I woke at 5am to the sound of grouse echoing around the heather clad moorland. it had been a chilly night and the success of the brief session the previous night had prevented me getting much sleep. I nipped out of the tent for a quick wee to be greeted by four deer feeding above the bothy. They eyed me up for a few seconds and scarpered back up the hill. Today was the best day weatherwise we were to get , the forecast of dry with sunny spells , winds around 20mph gusting to 30mph was to prove spot on. I nipped back to bed for an hour and then retired to the bothy for a hearty breakfast and a hot mug of tomatoe soup!! Paul eventually surfaced around 9.30am and whilst he prepared for his trek back to the car I grabbed the shovel from the bothy and dissapeared up the hill for 20 minutes. Does anyones toilet have a finer view!! This was quality time , shame I didnt have a book!
Whilst Paul was away I flicked out a sebile weedless lure from the shore in the bay next to the tents. I got one follow in the hour but that was it. It was now nearing mid day and time to get geared up for the afternoon afloat . Paul returned from his hike with a new reel and a bit of tangled metal (emrod!) and whilst he refreshed himself and got something to eat I headed out.

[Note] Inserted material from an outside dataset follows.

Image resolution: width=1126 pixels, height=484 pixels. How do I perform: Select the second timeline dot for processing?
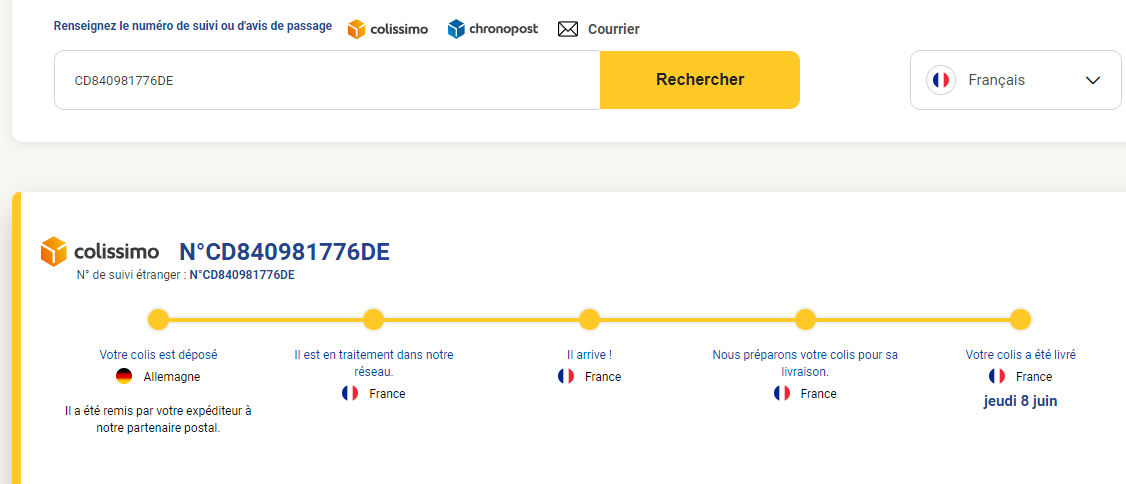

I put on a savage 4play roach mounted on a lipskull and headed off down the loch trolling. In no time I’d caught 3 pike , all around the size of yesterdays fish
Paul joined me and we concentrated on the far end of the loch which surprisingly was very weeded. By now my rear was aching , the venus is a wet ride for a fat bloke and the lack of a seat was telling! I landed next to the large weed bed we’d had success near last night and flicked out the small sebile weedless onto the top of the weed and lilly pads splashing it between the gaps and onto the pads.
BANG!!! second cast I was in to a better fish , no monster but great when a plan works!
Paul was now on the edge of the bed casting out a popper and almost immediately had a double take neither of which hooked up. continuing with the sebile I induced a monster take from what was obviously a far better fish but all I got was half a lure back!!
We carried on for another couple of hours and decided to paddle back , trolling the ever reliable Rapallas. Paul hooked up on the opposite shore and landed another nice little pike. He then called it a day and headed back to the lodge , whilst I plugged away for another 15minutes. I’d seen a couple of good fish jump clean out and in hindsight perhaps they were salmon not pike?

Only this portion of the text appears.